How to make social media less for instant gratification and more for long term value?
I read an interesting point which I hadn't realized before. Discussions on current social media are always current, not long term. You open the app or website to see what's going on now. When you comment, it's soon lost to history, buried by newer stuff. If you happen on a post more than a day or two old, it doesn't make sense to comment as it's already passed and nobody will read your reply. You're not building anything of long term value. It was not like this in forums that predated social media. You could reply to a years old thread, and it would be bumped to the head of the queue. I suppose both the form of social media with its feeds and the algorithms designed to hook you and make you come for more are to blame.
How could we make kbin or fediverse in general more purposeful long term and less for instant gratification?
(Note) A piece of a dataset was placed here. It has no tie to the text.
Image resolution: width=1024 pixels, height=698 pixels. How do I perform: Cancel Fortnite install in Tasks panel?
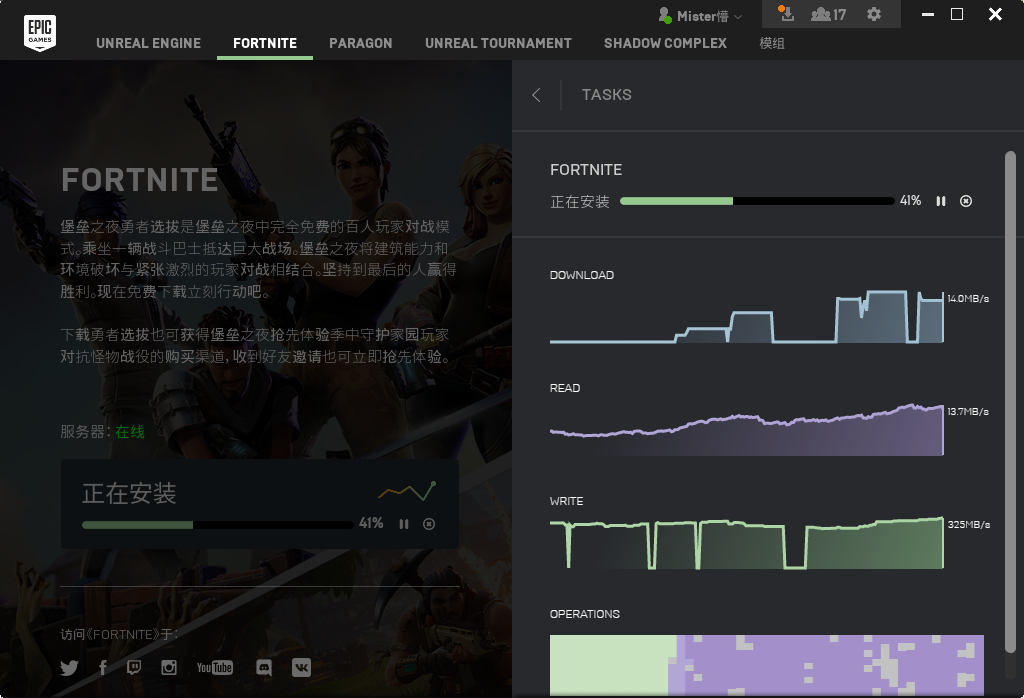pos(966,201)
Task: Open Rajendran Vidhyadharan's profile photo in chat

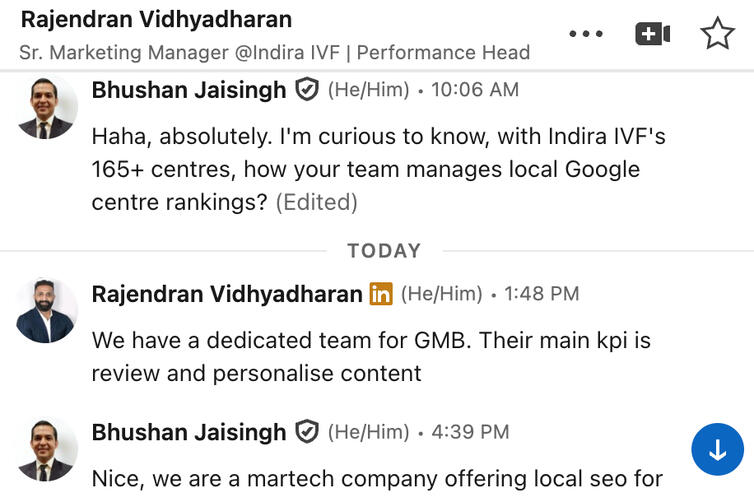Action: (x=46, y=311)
Going back to old forum form is probably not the answer, but maybe something between feeds and forums or even something entirely new? With fediverse we have the opportunity to build something better and more useful than what we have now, as we are not bound by the economic imperative to make the users hooked.
Unfortunately, the problem is that it's big, and as reddit shows us, threading won't fix anything.
The fediverse however can grow in decentralized ways so there's smaller more tight-knit communities that know each other instead of megacommunities where everyone is just a molecule of water in the stream
Tell me you didn't grow up using forums without telling me you didn't use forums. There's a reason even discord has added forums back. They work.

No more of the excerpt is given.